- ACTIVITY -
Copy the lines exactly. Begin at the first line of the data and stop after the line with "Вкусная карта (422, 2416)".

··· STUDY MATERIAL ···

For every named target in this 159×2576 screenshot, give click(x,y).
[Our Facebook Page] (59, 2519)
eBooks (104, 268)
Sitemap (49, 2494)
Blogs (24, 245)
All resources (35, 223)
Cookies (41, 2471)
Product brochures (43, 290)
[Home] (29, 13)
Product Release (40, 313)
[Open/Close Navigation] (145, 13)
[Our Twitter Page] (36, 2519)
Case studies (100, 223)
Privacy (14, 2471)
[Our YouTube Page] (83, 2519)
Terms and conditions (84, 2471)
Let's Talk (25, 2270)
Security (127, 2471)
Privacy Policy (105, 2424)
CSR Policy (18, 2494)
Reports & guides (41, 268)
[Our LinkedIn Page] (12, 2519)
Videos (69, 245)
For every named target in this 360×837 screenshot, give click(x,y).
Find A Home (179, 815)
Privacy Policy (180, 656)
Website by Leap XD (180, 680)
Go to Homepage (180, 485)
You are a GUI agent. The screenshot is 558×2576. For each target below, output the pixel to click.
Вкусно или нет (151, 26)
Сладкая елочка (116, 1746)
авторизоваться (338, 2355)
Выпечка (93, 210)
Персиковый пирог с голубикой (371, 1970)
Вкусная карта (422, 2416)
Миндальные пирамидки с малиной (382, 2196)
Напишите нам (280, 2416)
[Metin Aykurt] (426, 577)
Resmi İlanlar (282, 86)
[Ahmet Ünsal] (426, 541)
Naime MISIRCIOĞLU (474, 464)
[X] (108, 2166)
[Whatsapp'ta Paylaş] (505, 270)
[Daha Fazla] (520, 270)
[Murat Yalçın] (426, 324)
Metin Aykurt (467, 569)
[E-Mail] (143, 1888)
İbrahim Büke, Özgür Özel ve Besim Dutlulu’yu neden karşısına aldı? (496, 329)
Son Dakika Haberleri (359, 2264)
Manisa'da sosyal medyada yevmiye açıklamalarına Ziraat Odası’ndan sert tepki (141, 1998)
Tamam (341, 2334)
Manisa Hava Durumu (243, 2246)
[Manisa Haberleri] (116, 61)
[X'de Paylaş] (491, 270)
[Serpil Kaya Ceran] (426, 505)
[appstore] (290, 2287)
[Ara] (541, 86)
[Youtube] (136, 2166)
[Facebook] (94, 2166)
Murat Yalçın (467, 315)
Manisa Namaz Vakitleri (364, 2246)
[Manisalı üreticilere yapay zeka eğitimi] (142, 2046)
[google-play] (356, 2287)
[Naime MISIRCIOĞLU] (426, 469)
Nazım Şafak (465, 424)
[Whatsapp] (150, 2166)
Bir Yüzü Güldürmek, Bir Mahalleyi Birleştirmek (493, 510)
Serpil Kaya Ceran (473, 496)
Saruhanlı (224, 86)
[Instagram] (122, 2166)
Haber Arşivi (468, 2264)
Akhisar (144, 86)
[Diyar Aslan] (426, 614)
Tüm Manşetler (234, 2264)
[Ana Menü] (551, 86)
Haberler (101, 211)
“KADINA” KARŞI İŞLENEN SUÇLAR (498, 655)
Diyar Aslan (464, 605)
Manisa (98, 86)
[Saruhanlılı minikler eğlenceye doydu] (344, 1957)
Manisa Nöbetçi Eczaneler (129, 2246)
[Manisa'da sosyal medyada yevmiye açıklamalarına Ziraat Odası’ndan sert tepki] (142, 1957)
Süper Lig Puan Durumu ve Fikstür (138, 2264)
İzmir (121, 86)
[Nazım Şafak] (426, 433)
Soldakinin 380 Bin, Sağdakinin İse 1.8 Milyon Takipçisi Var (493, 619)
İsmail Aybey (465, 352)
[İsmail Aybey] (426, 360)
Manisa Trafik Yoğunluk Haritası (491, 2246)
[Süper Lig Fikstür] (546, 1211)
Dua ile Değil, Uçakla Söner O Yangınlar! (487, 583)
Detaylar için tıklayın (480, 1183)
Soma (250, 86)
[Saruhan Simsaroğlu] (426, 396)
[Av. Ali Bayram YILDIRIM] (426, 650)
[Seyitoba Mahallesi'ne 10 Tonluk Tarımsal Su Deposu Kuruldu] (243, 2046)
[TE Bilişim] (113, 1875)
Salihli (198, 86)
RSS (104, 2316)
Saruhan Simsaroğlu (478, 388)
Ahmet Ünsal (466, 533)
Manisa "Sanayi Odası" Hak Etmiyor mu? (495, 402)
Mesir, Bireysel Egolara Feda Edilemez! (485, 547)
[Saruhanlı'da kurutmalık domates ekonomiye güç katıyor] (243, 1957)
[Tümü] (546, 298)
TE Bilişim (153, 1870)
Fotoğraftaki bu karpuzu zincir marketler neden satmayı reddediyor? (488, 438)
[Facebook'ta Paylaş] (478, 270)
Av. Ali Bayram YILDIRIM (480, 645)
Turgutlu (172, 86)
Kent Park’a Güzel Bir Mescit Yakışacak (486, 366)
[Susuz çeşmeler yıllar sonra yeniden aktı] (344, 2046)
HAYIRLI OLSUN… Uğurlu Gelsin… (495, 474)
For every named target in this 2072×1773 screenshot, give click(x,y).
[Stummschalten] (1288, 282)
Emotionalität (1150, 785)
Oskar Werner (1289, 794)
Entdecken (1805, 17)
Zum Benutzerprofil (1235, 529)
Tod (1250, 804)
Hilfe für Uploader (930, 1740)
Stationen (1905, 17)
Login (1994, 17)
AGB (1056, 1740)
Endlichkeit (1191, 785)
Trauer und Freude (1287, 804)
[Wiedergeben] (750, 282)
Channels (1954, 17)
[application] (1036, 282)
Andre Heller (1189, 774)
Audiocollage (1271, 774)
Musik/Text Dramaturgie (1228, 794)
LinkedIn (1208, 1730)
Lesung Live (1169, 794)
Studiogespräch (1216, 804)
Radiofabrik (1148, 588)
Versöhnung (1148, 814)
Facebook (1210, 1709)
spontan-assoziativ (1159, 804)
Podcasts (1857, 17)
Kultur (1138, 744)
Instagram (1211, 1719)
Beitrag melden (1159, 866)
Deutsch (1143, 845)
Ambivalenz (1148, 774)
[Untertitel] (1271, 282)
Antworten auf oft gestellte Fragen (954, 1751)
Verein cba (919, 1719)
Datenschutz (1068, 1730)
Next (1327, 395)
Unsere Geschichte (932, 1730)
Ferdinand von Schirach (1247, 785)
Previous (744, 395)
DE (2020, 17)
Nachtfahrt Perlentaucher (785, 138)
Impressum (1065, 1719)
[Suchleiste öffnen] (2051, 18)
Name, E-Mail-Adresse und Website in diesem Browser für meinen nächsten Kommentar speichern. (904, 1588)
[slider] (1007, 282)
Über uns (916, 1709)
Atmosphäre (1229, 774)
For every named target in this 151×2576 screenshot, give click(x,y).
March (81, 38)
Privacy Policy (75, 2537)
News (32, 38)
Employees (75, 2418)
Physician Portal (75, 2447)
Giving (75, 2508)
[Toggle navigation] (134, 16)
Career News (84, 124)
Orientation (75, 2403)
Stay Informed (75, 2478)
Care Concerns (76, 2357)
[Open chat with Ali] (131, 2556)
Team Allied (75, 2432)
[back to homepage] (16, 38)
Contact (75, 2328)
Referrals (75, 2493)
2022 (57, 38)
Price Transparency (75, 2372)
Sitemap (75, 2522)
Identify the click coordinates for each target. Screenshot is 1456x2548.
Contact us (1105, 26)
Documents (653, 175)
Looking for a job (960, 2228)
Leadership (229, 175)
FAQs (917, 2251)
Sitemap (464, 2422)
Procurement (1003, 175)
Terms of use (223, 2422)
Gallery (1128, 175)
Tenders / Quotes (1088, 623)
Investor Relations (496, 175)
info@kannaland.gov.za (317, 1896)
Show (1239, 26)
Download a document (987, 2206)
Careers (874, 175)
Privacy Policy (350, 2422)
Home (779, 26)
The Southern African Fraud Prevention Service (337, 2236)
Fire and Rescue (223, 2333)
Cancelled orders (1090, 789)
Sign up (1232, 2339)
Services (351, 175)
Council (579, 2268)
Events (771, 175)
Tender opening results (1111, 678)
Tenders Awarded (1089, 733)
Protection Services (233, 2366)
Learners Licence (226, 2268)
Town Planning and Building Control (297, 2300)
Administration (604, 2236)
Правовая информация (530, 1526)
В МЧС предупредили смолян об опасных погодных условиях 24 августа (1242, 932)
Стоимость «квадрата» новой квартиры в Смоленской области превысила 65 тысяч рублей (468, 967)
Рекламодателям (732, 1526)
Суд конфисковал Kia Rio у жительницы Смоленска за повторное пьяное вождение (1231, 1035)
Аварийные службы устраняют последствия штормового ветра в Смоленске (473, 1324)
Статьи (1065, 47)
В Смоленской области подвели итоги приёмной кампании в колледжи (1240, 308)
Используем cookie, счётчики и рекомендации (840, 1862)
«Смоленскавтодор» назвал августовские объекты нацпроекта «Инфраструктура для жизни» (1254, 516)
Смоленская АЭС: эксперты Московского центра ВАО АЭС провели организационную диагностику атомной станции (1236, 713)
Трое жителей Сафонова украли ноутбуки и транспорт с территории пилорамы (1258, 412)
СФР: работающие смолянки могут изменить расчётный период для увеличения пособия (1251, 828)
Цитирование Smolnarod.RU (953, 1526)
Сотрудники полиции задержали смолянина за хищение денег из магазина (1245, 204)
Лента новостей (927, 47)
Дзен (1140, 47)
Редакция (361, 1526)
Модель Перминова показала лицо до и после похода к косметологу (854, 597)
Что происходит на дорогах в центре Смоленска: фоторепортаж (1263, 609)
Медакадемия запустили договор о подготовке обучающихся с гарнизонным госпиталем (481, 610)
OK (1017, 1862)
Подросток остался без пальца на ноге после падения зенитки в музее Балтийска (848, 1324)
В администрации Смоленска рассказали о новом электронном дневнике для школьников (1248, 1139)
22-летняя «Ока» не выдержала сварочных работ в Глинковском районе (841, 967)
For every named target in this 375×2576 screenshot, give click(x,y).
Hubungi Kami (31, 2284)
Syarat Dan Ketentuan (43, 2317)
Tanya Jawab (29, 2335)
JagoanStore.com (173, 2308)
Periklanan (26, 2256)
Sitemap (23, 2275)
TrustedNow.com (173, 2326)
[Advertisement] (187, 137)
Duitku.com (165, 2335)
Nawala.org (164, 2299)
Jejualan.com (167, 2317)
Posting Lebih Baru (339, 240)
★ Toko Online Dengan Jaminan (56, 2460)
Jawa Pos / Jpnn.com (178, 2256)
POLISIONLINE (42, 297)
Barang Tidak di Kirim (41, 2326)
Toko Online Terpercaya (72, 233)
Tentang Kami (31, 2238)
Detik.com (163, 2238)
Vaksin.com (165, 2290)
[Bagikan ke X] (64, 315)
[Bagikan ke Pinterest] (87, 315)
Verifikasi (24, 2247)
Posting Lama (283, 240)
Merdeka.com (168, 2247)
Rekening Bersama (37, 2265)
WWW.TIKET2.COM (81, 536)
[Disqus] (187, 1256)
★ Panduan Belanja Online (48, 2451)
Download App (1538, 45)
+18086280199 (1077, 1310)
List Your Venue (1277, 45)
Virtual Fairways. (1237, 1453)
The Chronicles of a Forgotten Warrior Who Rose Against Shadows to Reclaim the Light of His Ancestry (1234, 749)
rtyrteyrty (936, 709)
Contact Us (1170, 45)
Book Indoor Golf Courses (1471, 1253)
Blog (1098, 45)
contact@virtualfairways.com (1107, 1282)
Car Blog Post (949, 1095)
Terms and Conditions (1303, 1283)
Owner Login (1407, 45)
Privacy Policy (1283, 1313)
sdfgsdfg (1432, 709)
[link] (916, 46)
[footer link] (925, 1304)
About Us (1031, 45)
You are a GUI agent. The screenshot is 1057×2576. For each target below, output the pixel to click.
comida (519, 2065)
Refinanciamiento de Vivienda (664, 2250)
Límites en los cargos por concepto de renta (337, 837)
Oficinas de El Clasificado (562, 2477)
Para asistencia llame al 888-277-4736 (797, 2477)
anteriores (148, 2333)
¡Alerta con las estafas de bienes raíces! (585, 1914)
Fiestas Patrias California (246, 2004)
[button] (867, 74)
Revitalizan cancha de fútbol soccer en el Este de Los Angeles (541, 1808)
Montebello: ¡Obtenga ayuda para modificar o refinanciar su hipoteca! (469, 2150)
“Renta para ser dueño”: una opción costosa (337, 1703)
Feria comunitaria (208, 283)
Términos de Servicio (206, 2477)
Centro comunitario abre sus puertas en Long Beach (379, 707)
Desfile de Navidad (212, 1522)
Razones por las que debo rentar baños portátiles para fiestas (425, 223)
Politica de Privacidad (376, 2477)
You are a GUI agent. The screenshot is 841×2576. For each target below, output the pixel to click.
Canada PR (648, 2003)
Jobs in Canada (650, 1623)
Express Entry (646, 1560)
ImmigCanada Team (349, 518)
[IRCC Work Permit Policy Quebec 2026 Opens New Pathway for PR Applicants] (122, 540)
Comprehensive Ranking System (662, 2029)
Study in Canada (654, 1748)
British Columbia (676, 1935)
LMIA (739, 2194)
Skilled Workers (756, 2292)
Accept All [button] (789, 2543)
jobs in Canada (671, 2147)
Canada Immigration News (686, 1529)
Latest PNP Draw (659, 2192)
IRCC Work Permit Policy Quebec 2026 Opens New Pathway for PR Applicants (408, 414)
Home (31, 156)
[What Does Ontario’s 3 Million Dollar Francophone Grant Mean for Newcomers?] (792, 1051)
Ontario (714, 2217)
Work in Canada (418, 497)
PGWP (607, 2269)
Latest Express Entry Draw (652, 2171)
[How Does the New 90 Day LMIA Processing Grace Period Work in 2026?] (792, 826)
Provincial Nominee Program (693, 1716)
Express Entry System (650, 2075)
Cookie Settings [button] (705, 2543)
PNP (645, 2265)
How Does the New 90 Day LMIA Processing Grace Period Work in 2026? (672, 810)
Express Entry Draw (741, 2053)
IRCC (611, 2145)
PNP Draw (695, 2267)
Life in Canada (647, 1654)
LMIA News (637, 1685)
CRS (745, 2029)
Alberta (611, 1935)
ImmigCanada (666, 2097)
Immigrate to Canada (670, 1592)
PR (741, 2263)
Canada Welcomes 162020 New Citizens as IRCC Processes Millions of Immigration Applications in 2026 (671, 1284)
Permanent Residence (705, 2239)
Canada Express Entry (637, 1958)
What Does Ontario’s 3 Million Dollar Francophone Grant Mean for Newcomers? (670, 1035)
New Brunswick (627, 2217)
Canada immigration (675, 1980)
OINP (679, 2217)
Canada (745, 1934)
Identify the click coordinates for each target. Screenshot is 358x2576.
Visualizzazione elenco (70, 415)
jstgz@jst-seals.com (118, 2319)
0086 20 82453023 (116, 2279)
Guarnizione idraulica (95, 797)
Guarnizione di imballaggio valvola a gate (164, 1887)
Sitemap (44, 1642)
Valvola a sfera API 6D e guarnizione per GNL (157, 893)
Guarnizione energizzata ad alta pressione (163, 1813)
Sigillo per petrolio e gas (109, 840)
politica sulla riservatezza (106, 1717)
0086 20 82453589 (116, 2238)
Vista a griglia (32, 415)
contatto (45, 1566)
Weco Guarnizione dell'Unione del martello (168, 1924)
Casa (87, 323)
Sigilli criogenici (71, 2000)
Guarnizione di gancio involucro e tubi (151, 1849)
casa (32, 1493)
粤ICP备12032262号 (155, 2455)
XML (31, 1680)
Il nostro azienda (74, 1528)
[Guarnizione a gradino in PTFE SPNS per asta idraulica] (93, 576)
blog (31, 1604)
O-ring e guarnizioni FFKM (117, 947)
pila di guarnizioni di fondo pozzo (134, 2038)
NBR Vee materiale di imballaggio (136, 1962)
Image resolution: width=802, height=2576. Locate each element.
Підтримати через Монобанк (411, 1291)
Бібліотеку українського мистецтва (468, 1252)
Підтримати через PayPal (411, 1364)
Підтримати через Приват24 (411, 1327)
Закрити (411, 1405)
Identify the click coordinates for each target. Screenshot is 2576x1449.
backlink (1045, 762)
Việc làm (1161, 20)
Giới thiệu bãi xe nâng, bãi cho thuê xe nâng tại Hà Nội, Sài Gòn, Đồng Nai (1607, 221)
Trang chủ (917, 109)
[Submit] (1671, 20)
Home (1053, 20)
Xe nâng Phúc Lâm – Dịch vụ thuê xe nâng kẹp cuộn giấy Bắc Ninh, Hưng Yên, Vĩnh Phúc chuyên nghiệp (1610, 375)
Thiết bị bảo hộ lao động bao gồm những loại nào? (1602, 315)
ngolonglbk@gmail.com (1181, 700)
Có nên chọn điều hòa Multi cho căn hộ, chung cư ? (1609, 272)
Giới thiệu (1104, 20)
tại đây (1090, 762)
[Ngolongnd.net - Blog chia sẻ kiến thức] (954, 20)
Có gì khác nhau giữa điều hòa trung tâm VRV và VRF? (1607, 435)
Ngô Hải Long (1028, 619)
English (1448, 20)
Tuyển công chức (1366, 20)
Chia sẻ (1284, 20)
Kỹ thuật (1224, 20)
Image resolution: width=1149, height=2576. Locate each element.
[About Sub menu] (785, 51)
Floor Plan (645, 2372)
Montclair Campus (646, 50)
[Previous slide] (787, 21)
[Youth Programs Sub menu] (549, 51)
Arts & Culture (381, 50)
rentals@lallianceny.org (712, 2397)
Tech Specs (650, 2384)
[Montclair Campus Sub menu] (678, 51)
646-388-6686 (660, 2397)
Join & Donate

···

- SOLUTION FOR THIS TASK -
For every named target in this 159×2576 screenshot, give click(x,y).
[Our Facebook Page] (59, 2519)
eBooks (104, 268)
Sitemap (49, 2494)
Blogs (24, 245)
All resources (35, 223)
Cookies (41, 2471)
Product brochures (43, 290)
[Home] (29, 13)
Product Release (40, 313)
[Open/Close Navigation] (145, 13)
[Our Twitter Page] (36, 2519)
Case studies (100, 223)
Privacy (14, 2471)
[Our YouTube Page] (83, 2519)
Terms and conditions (84, 2471)
Let's Talk (25, 2270)
Security (127, 2471)
Privacy Policy (105, 2424)
CSR Policy (18, 2494)
Reports & guides (41, 268)
[Our LinkedIn Page] (12, 2519)
Videos (69, 245)
For every named target in this 360×837 screenshot, give click(x,y).
Find A Home (179, 815)
Privacy Policy (180, 656)
Website by Leap XD (180, 680)
Go to Homepage (180, 485)
You are a GUI agent. The screenshot is 558×2576. For each target below, output the pixel to click.
Вкусно или нет (151, 26)
Сладкая елочка (116, 1746)
авторизоваться (338, 2355)
Выпечка (93, 210)
Персиковый пирог с голубикой (371, 1970)
Вкусная карта (422, 2416)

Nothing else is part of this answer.